Last Saturday, over a thousand attendees visited Linuxfest Northwest 2003 in Bellingham, Wash. The grassroots, volunteer-organized event provided various lectures, classes and booths covering a wide-range of introductory to advanced open source topics. The keynote address was given by noted Linux advocate, Jon "maddog" Hall.

"Maddog's presentation was excellent," said Brian C. Lane. "I really like the approach he takes to introducing open source to people who have traditionally depended on closed solutions."

"He did a great job of spelling out the business case for GNU/Linux," said Gregory Rehm.

"It rated well against Apachecon 2001, where Hall was the keynote speaker also," said Python presenter, Derek Simkowiak.

Most of the lectures were standing room only.
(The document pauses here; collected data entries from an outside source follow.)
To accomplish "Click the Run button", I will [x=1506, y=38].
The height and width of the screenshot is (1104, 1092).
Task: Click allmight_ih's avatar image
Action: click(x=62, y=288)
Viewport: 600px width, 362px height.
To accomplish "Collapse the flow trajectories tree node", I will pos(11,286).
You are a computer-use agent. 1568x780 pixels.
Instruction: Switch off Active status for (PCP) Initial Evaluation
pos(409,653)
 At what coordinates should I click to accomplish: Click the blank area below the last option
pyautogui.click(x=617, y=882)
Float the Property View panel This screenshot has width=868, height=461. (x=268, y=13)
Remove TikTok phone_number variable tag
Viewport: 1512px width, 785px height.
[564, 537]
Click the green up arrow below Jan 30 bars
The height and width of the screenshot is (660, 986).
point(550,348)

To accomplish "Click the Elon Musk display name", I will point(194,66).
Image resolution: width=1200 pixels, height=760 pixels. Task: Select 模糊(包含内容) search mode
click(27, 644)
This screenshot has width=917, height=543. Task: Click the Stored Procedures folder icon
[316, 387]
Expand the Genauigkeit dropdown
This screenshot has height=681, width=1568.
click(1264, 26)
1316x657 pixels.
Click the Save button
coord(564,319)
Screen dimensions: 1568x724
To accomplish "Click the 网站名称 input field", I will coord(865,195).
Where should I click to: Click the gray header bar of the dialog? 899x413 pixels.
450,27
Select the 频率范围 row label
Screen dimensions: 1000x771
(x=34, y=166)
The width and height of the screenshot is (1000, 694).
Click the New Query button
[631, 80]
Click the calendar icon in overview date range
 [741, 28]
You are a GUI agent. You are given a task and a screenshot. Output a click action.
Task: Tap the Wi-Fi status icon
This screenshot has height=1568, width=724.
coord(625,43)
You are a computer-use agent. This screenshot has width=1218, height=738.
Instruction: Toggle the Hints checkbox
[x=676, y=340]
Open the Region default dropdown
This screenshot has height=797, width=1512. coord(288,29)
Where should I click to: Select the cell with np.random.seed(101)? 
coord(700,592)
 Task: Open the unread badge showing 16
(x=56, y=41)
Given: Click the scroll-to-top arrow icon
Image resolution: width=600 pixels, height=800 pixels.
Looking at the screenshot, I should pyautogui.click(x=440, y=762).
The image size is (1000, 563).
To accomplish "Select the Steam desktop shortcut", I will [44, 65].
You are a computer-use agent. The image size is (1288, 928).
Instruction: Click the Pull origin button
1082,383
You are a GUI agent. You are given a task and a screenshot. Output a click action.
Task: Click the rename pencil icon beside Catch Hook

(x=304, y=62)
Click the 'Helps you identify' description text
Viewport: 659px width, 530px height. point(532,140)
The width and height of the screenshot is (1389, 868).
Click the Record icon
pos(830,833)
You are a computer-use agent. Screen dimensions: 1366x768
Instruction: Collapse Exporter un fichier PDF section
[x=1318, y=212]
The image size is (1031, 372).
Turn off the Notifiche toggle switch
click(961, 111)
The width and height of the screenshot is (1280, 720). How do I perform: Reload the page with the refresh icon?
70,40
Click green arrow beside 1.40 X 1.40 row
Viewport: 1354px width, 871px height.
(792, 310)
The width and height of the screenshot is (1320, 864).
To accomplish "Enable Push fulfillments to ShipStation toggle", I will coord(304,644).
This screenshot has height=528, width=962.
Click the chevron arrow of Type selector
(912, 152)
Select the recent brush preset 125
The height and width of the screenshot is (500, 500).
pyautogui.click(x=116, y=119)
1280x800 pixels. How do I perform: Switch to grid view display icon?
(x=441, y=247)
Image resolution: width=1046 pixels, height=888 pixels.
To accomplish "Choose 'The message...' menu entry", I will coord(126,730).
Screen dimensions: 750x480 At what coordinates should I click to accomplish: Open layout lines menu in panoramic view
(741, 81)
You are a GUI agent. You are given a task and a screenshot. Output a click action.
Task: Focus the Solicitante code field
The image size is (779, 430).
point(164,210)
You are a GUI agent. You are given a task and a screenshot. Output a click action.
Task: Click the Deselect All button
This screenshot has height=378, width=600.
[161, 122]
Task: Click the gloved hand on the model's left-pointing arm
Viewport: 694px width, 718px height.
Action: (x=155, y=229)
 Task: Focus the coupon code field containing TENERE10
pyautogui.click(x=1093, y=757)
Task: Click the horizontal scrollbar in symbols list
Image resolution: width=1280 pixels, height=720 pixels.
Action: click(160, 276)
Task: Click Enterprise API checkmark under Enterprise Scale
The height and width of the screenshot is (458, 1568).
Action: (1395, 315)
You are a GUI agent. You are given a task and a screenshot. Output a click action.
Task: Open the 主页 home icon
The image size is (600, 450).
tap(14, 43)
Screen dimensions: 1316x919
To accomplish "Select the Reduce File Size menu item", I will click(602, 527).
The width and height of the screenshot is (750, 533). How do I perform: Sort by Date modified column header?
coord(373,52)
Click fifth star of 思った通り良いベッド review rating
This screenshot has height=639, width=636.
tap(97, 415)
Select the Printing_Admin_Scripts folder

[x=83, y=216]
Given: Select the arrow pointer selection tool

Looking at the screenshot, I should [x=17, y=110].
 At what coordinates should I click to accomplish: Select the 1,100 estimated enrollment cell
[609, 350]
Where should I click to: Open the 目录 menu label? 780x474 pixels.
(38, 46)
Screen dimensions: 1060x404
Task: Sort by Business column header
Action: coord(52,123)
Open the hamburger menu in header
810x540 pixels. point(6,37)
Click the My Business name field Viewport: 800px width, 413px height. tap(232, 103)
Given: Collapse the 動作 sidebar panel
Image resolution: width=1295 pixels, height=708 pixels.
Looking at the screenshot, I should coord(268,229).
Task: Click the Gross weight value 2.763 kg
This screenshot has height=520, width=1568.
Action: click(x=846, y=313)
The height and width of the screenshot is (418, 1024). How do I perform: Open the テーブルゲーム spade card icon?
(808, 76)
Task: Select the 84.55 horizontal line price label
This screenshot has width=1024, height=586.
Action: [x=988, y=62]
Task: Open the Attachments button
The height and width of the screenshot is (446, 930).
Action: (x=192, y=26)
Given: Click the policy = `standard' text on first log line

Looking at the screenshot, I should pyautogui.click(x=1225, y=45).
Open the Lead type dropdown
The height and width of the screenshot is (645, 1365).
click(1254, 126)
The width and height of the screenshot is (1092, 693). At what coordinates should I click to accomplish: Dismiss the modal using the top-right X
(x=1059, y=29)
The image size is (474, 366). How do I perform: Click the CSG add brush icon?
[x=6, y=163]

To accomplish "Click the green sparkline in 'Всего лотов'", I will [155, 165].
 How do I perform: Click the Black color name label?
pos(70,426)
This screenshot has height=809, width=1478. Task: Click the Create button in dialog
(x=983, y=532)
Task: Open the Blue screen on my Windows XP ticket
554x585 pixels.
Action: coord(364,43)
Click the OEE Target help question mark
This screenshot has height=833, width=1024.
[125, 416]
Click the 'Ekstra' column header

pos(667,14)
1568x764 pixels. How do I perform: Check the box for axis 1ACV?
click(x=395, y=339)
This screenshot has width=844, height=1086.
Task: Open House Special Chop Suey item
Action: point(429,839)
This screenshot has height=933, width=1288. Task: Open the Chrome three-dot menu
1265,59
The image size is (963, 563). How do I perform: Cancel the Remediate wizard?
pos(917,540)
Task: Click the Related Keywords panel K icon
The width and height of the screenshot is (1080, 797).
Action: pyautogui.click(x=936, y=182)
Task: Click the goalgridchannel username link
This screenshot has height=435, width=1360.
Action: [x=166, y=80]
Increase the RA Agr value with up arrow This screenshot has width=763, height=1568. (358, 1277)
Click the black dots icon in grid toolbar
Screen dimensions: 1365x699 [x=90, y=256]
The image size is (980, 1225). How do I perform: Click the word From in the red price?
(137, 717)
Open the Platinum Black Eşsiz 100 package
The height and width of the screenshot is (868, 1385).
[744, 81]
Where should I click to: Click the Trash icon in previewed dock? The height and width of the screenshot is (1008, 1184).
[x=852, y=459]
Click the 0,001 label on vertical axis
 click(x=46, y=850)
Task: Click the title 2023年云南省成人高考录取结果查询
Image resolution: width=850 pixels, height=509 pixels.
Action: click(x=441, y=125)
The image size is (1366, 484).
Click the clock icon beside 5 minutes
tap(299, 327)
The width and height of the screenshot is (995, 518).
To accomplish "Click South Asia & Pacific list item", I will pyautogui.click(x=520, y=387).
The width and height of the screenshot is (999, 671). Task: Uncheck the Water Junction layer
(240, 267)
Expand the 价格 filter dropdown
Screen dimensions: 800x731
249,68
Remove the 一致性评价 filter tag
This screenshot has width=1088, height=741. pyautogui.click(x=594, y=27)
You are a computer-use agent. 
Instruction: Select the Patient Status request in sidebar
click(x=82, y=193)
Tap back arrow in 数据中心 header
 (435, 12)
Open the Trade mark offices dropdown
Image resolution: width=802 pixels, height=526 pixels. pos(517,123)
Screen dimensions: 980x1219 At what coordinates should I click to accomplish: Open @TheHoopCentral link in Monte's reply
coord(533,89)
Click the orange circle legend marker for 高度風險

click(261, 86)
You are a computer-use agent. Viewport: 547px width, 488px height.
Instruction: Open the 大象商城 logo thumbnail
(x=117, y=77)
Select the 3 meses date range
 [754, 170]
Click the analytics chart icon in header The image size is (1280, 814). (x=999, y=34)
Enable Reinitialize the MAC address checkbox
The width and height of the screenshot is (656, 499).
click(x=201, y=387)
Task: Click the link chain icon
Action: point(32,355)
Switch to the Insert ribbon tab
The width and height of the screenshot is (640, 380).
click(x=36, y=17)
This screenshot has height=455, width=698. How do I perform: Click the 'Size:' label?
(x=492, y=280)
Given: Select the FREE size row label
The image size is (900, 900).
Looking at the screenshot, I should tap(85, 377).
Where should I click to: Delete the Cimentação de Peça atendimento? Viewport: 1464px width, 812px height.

Simkowiak attributed this to a high people per lecture ratio at the event.

"I don't think any of us were expecting to get this ... headcount," said Michael Dodd, an event organizer. "It wouldn't have happened without the support of all the organizations and individuals involved."

Linuxfest Northwest 2003 was the fourth event organized by the Bellingham Linux User's Group. Last year, the event also hosted at Bellingham Technical College had few hundred in attendance, and over 20 demonstration and vendor booths and six lectures.

This year's event was organized by various volunteers, including the Bellingham, Kitsap Peninsula, Seattle, and Tacoma Linux Users Groups. Around 40 exhibits and 30 lectures were provided by groups, individuals, and companies around the Pacific Northwest.

"From the beginning our main focus was bringing together the different LUG's from around Washington state to show off a little of the cool things that Linux can do," said Dodd. "And I think we fulfilled that mission admirably."

"Nobody got any money for running or participating in the fest -- not even the speakers," said Rehm. "Everything was volunteer." Raffle tickets and other fund-raising was used to pay for the various expenses.

Ted Mittelstaedt, who helped at a BSD advocacy booth which answered questions about the BSD operating systems and handed out many CDs and DVDs, said he was cheered that people were donating money (for the BSD projects).

One of the unconscious biases that many Installed Software Vendors have against porting to open source is that the open source market is full of people that are just looking for something for nothing and won't pay a dime for anything, said Mittelstaedt, who is the author of The FreeBSD Corporate Networker's Guide. So they prefer to stay in the commercial market, assuming that people are going to pay for their software too.

"If they knew that people were donating money this would help break down that preconception, and they might consider supporting open source," he said.

David Smead of Ample Power was able to share at the event that "[they] use Linux, not because it's free, but because it's the best way to do the work we need to do to make a living."

"We enjoyed showing many fest-goers how our two companies use Linux to produce books, manuals, schematics, printed circuit boards, and microcomputer code," Smead said.

Simkowiak said the volunteers showing cool projects, technologies, and free software, without trying to sell you anything, really made the event interesting, fun, and community-centric. "Many pay-for conferences I've been to are so business-like that they are without passion," he said.

"This year there was a larger amount of commercial displays than we expected, and we were a little concerned that it would impact the spirit of the event," said Dodd. "We're all pretty happy that it didn't happen that way. The hobbyist and demo exhibits seem to be just as popular as the commercial displays."

For example, Puget Sound Technology's booth had a demo computer running KDE, Everybuddy, OpenOffice.org, and GQmpeg (on their OS) showing that open source operating systems are easy and friendly to use.

"The open source attitude was clearly evident -- the event had a great vibe," said Rehm, who was the site liason. "Also, not much [Microsoft] bashing to bring it down. It stood on its own."

"Unlike most corporate or technical conferences, Linuxfest operated in the open source spirit," said Brian Hatch, author of Hacking Linux Exposed and a presenter at the event. "The presentations were often more like discussions between peers, instead of unidirectional information flow."

"Everyone was able to learn from each other in this community of sharing," he said.

"No one can say that the people behind Linux are not professional," said Jay Scherrer. "This event proves it."